The first human alpha-spectrin structural domain begins with serine

DM Lusitani, N Qtaishat, CC LaBrake, RN Yu, J Davis, MR Kelley and LW Fung
Department of Chemistry, Loyola University of Chicago, Illinois 60626.

The 106-amino acid sequence motifs of spectrin have been suggested to fold into stable structural domains, consisting mostly of coiled coils of triple helices. With the advent of molecular biology and biophysical techniques, structural studies of these spectrin 106-amino acid structural domains became approachable. However, one of the difficulties in such an approach is determination of the correct phasing of the structural domains, which may or may not coincide with the phasing of the sequence motifs. Proper identification of the domain phasing is vital to the construction of stable spectrin domains for molecular studies.
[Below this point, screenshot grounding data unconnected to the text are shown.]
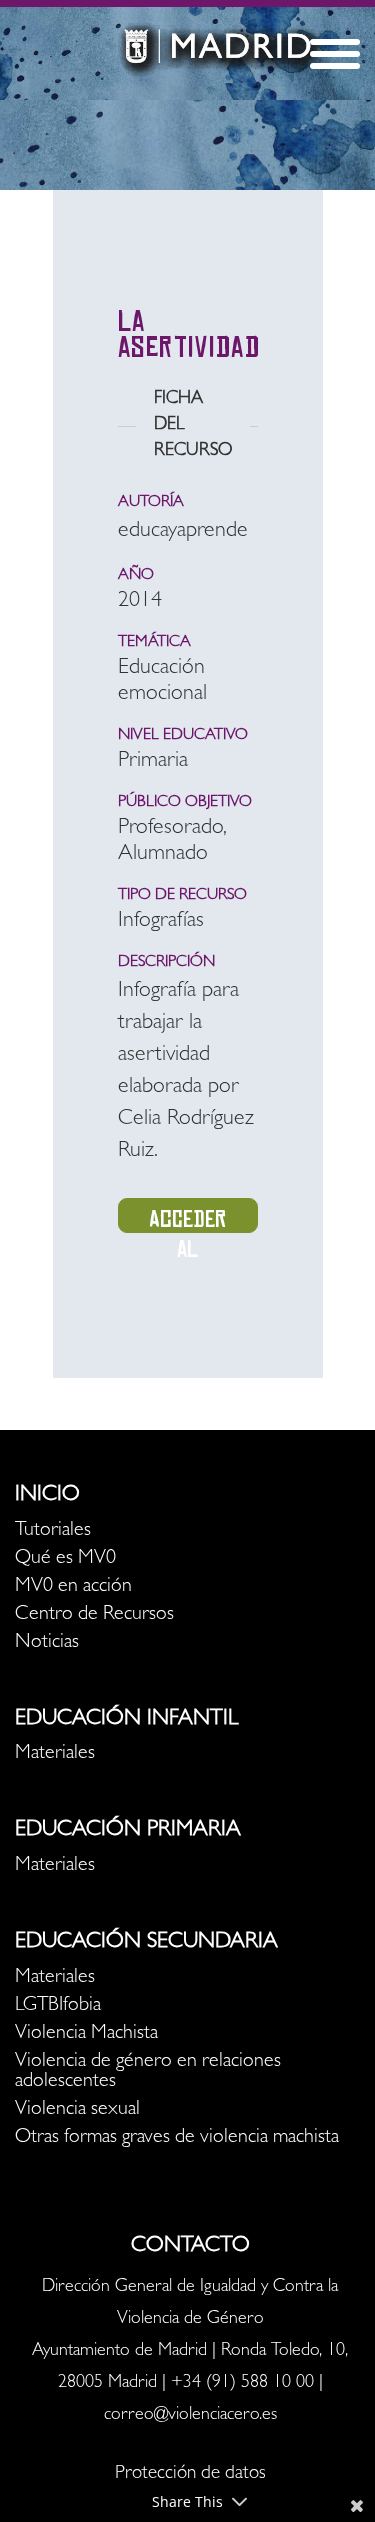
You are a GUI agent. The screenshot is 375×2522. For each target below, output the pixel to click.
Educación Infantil (126, 1720)
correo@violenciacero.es (190, 2416)
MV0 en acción (73, 1587)
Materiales (55, 1754)
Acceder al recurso (187, 1219)
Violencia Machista (86, 2034)
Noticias (47, 1643)
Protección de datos (190, 2474)
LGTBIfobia (58, 2006)
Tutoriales (53, 1531)
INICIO (47, 1496)
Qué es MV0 (65, 1559)
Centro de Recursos (94, 1615)
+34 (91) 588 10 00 (242, 2384)
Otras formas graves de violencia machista (177, 2138)
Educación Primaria (128, 1831)
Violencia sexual (77, 2110)
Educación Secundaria (146, 1943)
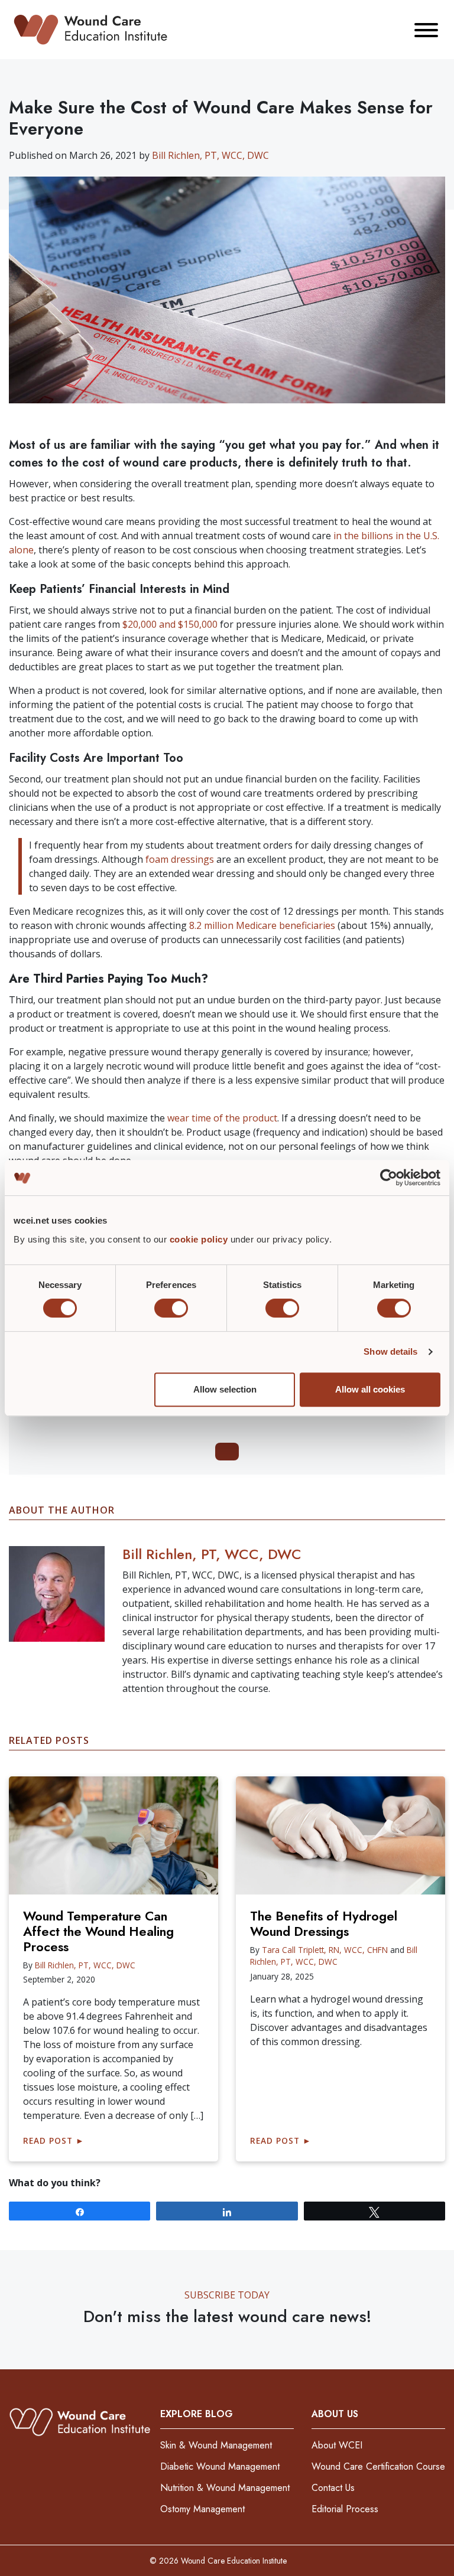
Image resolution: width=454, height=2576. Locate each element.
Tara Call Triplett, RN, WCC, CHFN (325, 1949)
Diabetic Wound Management (220, 2466)
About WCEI (337, 2445)
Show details (390, 1351)
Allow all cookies (370, 1389)
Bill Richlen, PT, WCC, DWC (210, 155)
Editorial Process (345, 2509)
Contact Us (333, 2488)
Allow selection (225, 1389)
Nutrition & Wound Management (225, 2488)
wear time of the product (222, 1117)
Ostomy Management (202, 2509)
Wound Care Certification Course (378, 2466)
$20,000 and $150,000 (170, 624)
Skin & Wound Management (216, 2445)
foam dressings (179, 859)
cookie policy (200, 1239)
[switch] (171, 1308)
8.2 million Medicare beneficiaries (262, 925)
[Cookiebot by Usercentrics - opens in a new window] (388, 1177)
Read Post (54, 2140)
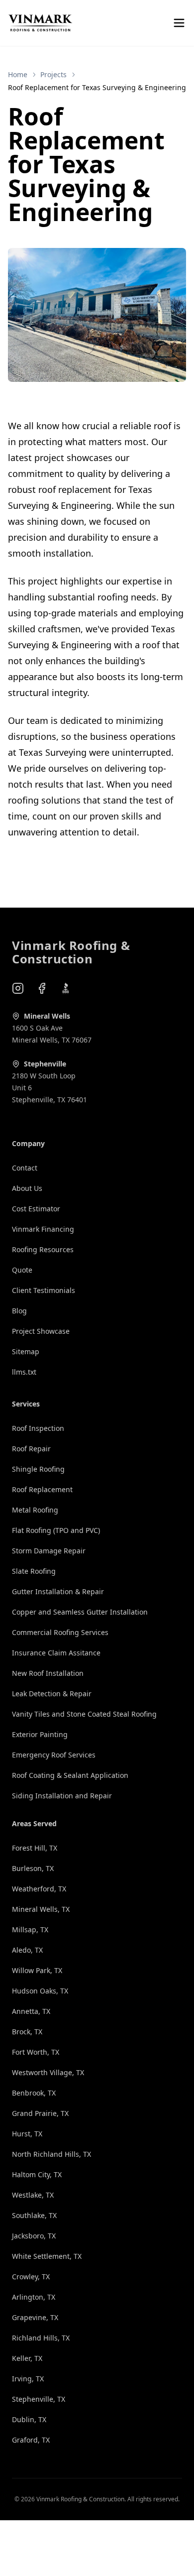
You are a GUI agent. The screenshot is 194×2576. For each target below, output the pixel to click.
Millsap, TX (30, 1929)
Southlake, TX (34, 2215)
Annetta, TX (31, 2011)
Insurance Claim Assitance (56, 1652)
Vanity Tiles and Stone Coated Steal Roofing (84, 1714)
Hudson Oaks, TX (40, 1990)
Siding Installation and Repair (62, 1795)
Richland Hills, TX (41, 2337)
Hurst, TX (27, 2133)
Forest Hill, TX (34, 1848)
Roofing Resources (43, 1249)
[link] (97, 88)
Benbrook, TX (34, 2093)
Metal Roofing (35, 1510)
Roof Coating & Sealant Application (70, 1775)
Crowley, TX (31, 2276)
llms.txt (24, 1372)
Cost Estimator (36, 1208)
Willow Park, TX (37, 1970)
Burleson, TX (33, 1868)
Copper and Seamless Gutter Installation (80, 1612)
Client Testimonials (43, 1290)
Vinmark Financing (43, 1229)
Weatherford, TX (39, 1888)
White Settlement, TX (47, 2256)
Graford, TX (31, 2440)
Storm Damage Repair (49, 1550)
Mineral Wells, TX (41, 1909)
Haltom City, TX (37, 2174)
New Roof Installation (48, 1673)
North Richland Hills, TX (51, 2154)
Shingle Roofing (38, 1469)
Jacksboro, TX (34, 2235)
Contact (24, 1167)
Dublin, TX (29, 2419)
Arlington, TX (33, 2297)
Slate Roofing (34, 1571)
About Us (27, 1188)
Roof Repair (31, 1448)
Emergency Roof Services (54, 1754)
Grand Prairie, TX (40, 2113)
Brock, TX (27, 2031)
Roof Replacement (42, 1489)
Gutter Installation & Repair (58, 1591)
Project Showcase (41, 1331)
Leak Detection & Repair (52, 1693)
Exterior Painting (40, 1734)
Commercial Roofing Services (60, 1632)
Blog (19, 1310)
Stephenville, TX (38, 2399)
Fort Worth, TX (35, 2052)
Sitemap (25, 1351)
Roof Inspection (38, 1428)
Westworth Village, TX (48, 2072)
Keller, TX (27, 2358)
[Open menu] (179, 23)
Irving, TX (28, 2378)
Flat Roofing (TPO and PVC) (56, 1530)
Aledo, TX (27, 1950)
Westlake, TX (33, 2195)
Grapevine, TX (35, 2317)
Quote (22, 1270)
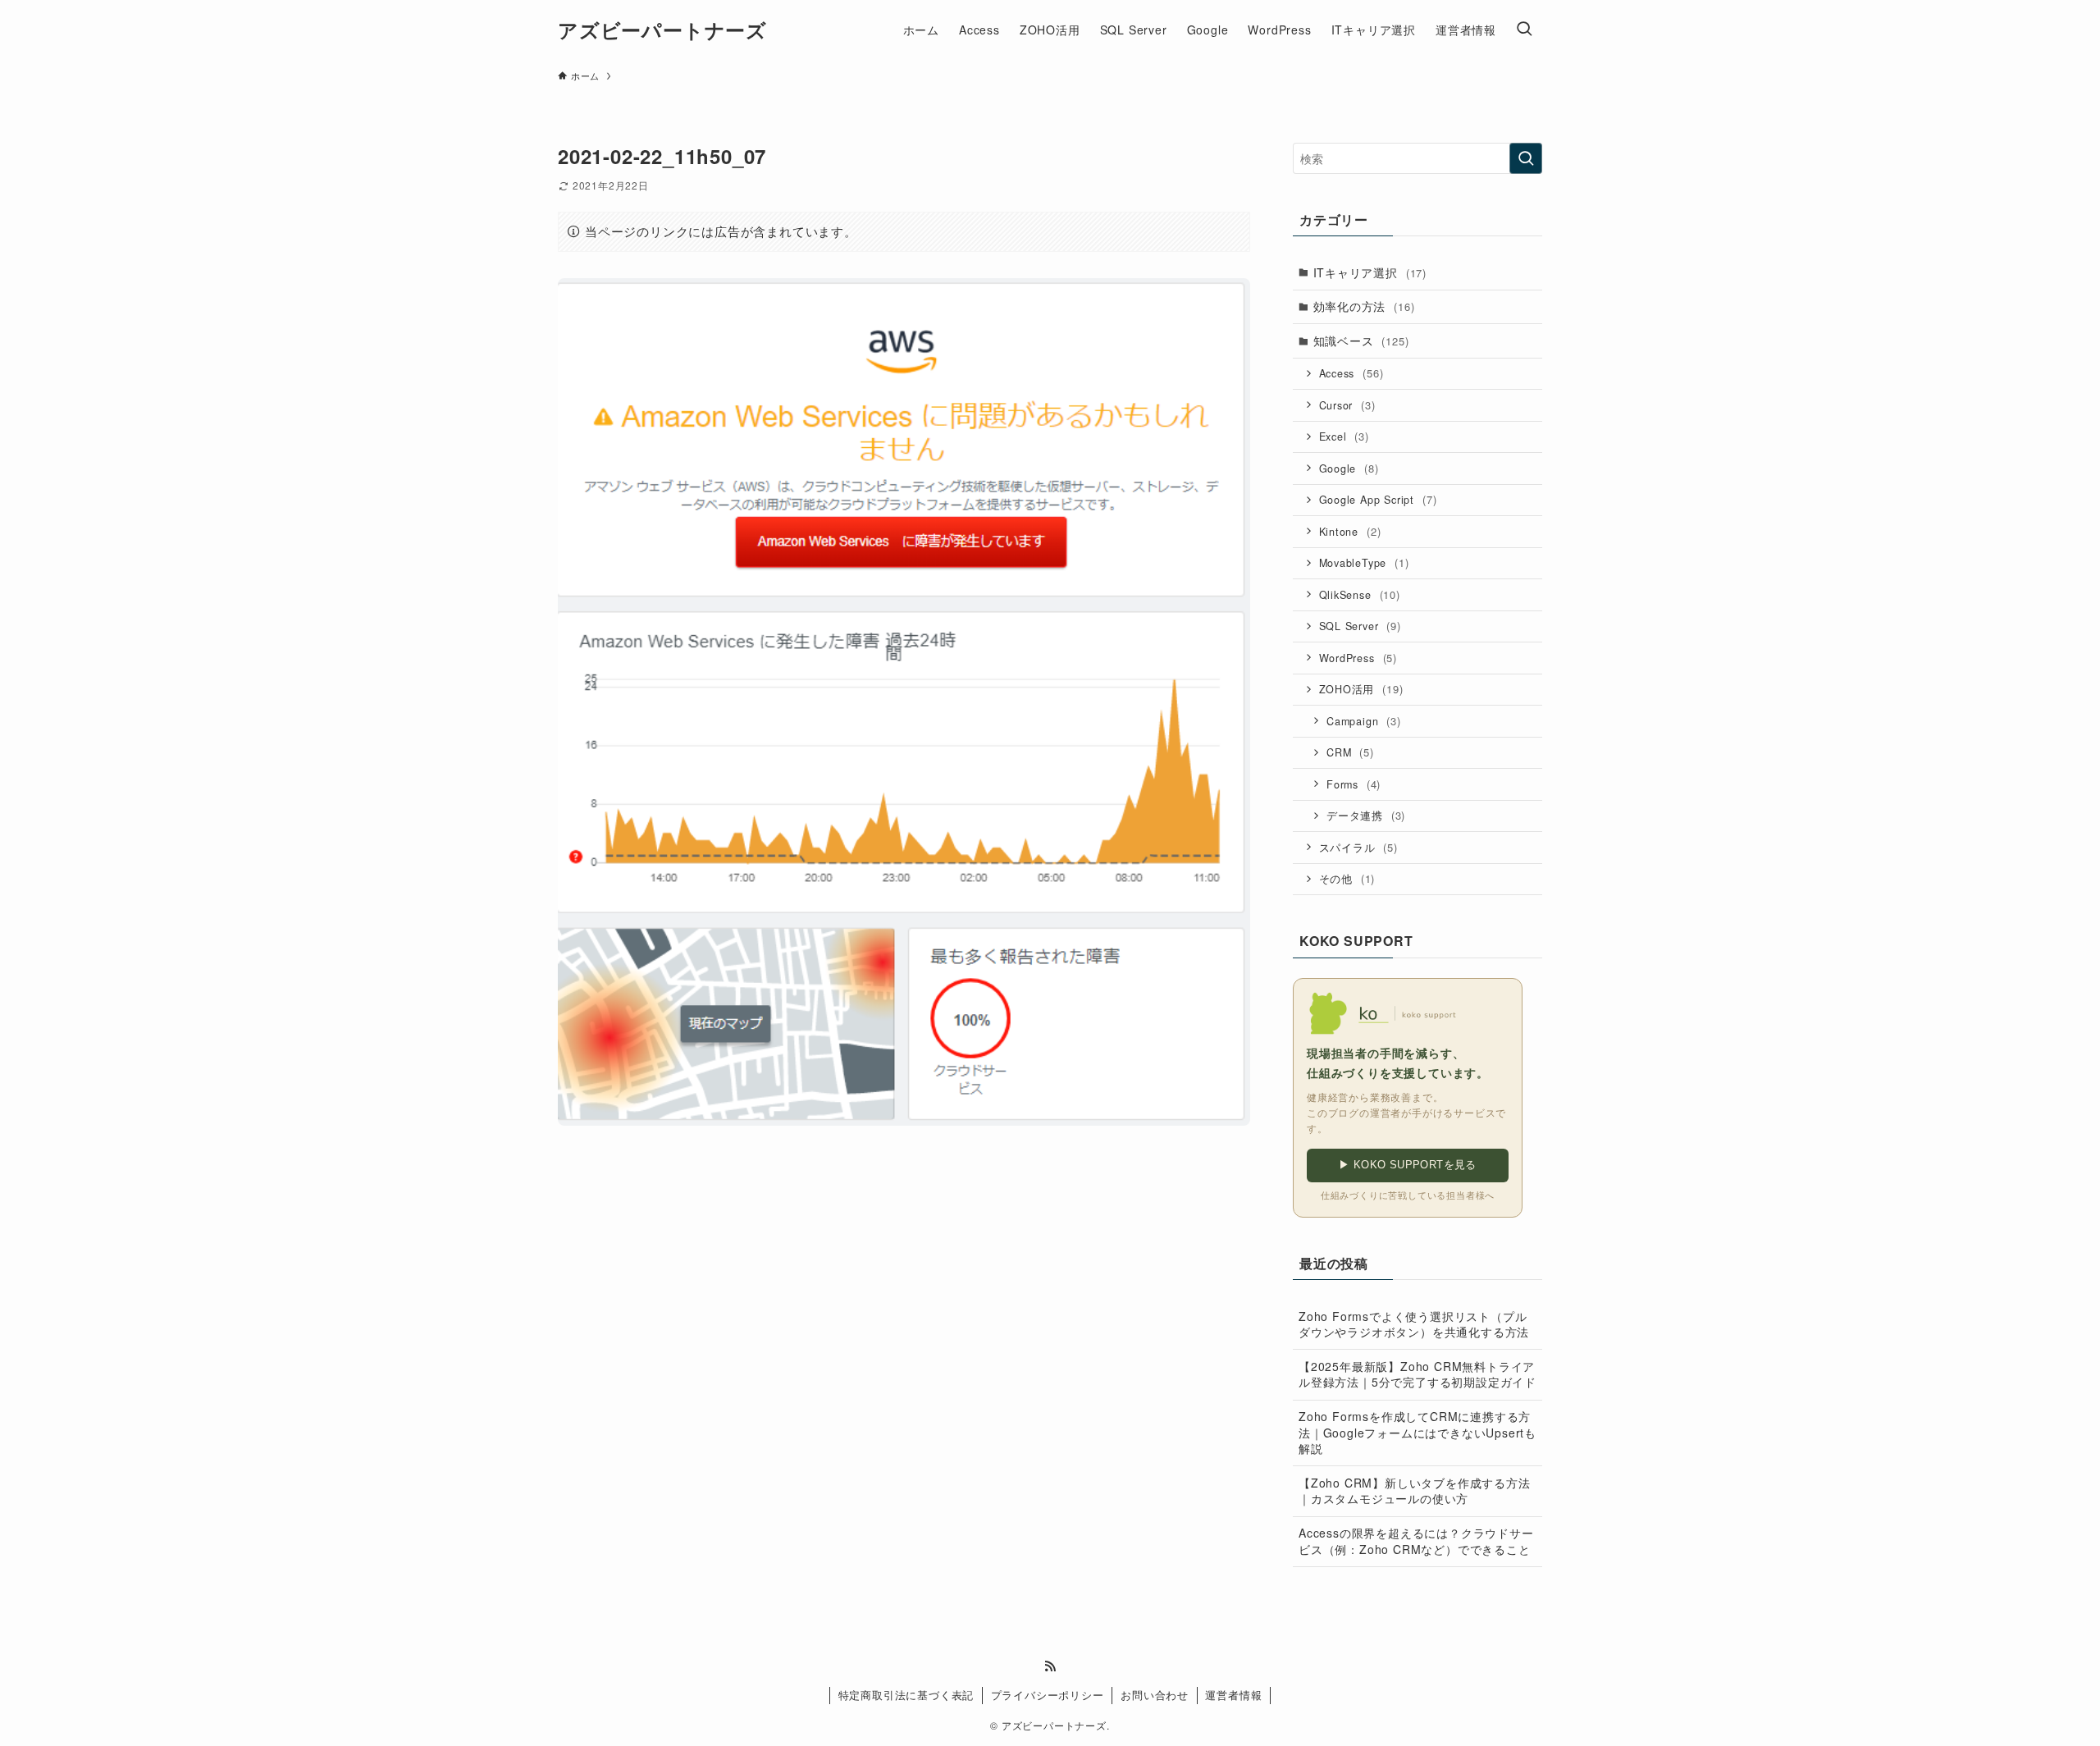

A previously published phasing shift for Drosophila alpha-spectrin indicated a downstream phase-shift of 26 amino acids for the structural domain (Winograd, E., Hume, D., and Branton, D. (1991) Proc. Natl. Acad. Sci. U. S. A. 88, 10788-10791). Using this phase- shift, we prepared a recombinant spectrin peptide with the sequence from residue 49 to residue 155 of human erythrocyte alpha-spectrin and found this peptide to be unstable relative to other peptides that we prepared. Using several other recombinant alpha-spectrin peptides and following the protease digestion approach, we digested spectrin peptides with elastase and chymotrypsin and analyzed the amino acid sequence of the digestive products. We provide the first experimental evidence in identifying the first amino acid residue of the first spectrin domain in human erythrocyte alpha-spectrin as residue 52 (Ser).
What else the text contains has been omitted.